Woman #1
Woman #1 was the secretary at my yeshiva in Israel. She lives in Mea Shearim with her husband. They are both from Boro Park.
When I first met Woman #1, I was convinced she was cold and kind of mean. She spoke with a certain coldness and rarely looked me in the eyes. Most other guys in the yeshiva felt this way.
Then one day, my wife told me we were going to this woman’s place for Shabbos. I had no idea they had even talked, but apparently she had become friends with her and she really liked her.
As we walked to their place for Shabbos, I remember feeling apprehension. I remember walking around, looking at all the shuffling Hareidi men and women, seeing how none of them wanted to talk to me, what with my colored shirt and all, and the way they all seemed so cold. All the garbage laying around everywhere didn’t help.
But then we walked in to their place. And I was overwhelmed with the welcoming attitude, and the positivity and warmth. Especially from Woman #1. I was completely befuddled watching her interact with my wife. She was laughing! Smiling! This was extremely confusing.
Her husband was amazing as well. Even though I could hardly understand the Yinglish he was speaking to me, I was pretty sure he was saying lots of positive things to me.
After we had been there, I tried saying, “Hi!” to her a few times at yeshiva, thinking we had built up some sort of bond in my oh-so-cute Chabad baal teshuva innocence. She just kind of looked at me with a certain sadness that seemed to say, “Oh you poor idiotic thing” and then responded to me in her usual coldness.
It took me a little while (and my wife’s explaining to me) for me to realize that this woman wasn’t Chabad, she wasn’t a baal teshuva, and she lived in Mea Shearim: she wasn’t going to be “nice” to me. She was going to be tznius.
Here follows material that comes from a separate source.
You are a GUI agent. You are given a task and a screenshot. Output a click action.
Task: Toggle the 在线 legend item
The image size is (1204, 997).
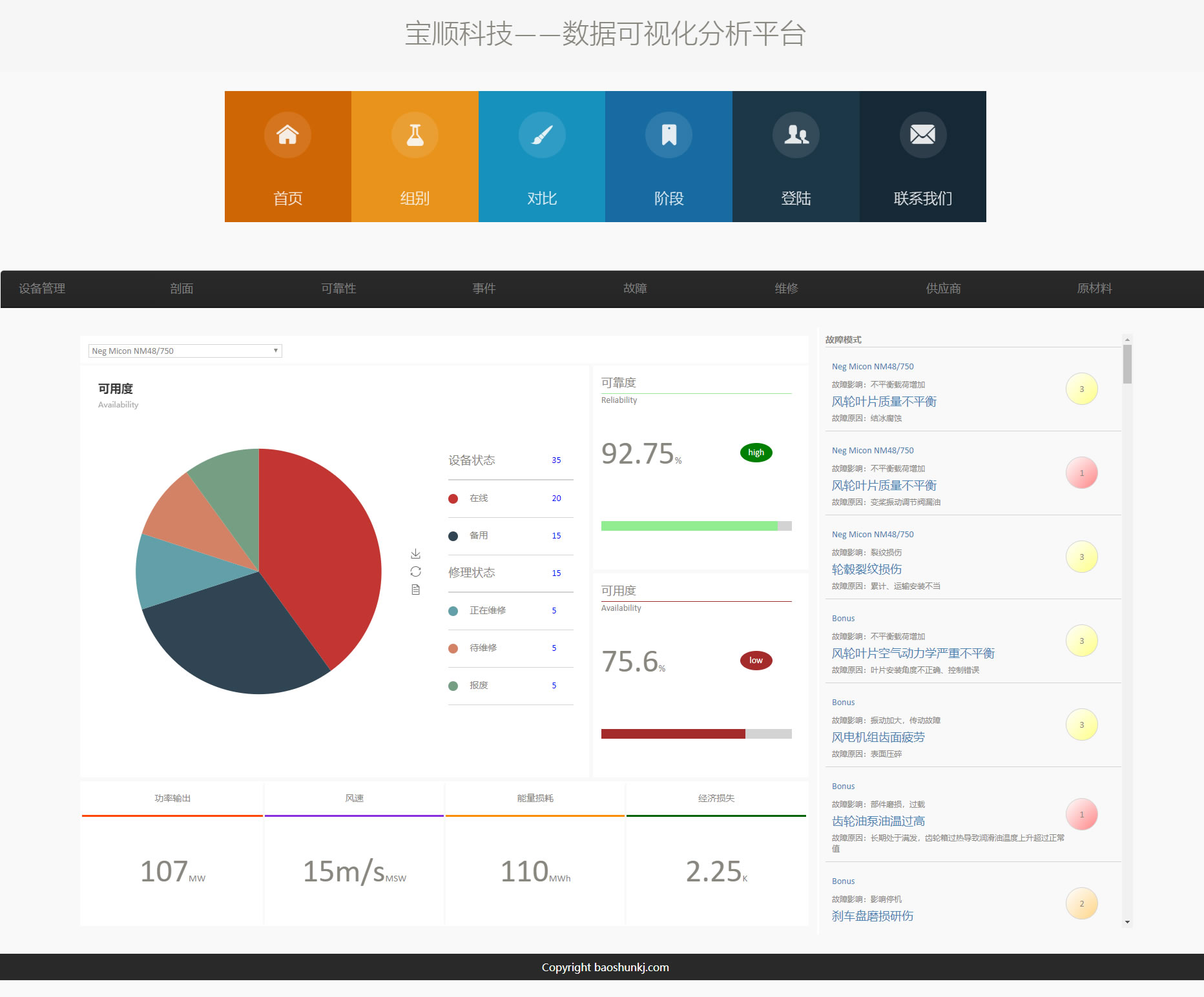tap(479, 498)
We continued to return to Woman #1 and her husband’s home. Every time, I was struck by the way she spoke defiantly, proudly, of her religion. When anyone criticized something about Hareidi Judaism, she stuck up for it, much more defiantly than her husband, and said in no uncertain terms how proud she was of her life, of the life she was born into. She spoke lovingly of the way her grandfather had survived the Holocaust and all the holy stories he shared with her from that period. She spoke about controversial prayers.
Whenever someone talks about how repressed hareidi women are, I think about this woman. She was a feminist, in my eyes, and she was proud. I was happy to have met her, not because I think that all Hareidi woman have her exact same experience, but because it helped add a bit of grey to the black and white to the conversation that usually surrounds this issue.
Woman #2
A year into my wife and I living in Israel, we chose to live in Makor Baruch, a Haredi neighborhood bordering Geula in Jerusalem. Mostly, this happened because we had lived and run away from every other neighborhood in Israel. For most of our stay in Israel, I resisted the desire to live in a Haredi area for obvious reasons: no internet, I don’t speak Yiddish, and all the bad rumors I had heard about these areas.
But we were desperate, and pretty much broke, so out of necessity, we moved to Makor Baruch.
I still remember when I first my landlords, who were both also from Boro Park. I was wearing a red t-shirt. If you’re not aware (and I wasn’t until a few minutes after I left), this is kind of a ridiculous faux pax in a Hareidi world. They could have easily turned me down. Instead, the husband sat me down, smiled at me, gave me a big hand shake, and offered me the contract to sign. The wife, of course, ignored me.
Unlike all our other landlords in Israel this family immediately invited us for Shabbos, connected with us warmly, and pretty soon my wife was regularly visiting the wife (Woman #2) downstairs. On our first day there, we literally made the stove explode, and the wife shook her head, said it was fine, and gave us brownies for the Shabbos coming up. This is not normal landlord behavior in Israel, just so you know.
I remember the first time we came to their home for Shabbos. In the room were her G-d-knows-how-many children, many of them visiting from all over Israel. The oldest must have been in his late twenties. The youngest must have been around three.
And then she apologized to us that not all of her kids could be home to meet us.
She wasn’t like Woman #1. She was quieter. But just as with Woman #1, whenever she was with my wife, she seemed to come alive, to have this nonstop smile, and to discuss warmly her experience with Judaism. My wife would always report back her interactions with Woman #2 with me, and tell me how richly this woman experienced Judaism, how much she didn’t seem to slow down, despite having so many children, and how energized she seemed to be by the Hareidi lifestyle.
On the day we left to go back to America, her and her daughters made a scrapbook for us with pictures of us and our daughter and handwritten letters from each of the daughters thanking us for getting to know them and wishing us well on our trip back home. It was probably the single most thoughtful thing someone has ever done for me or my family.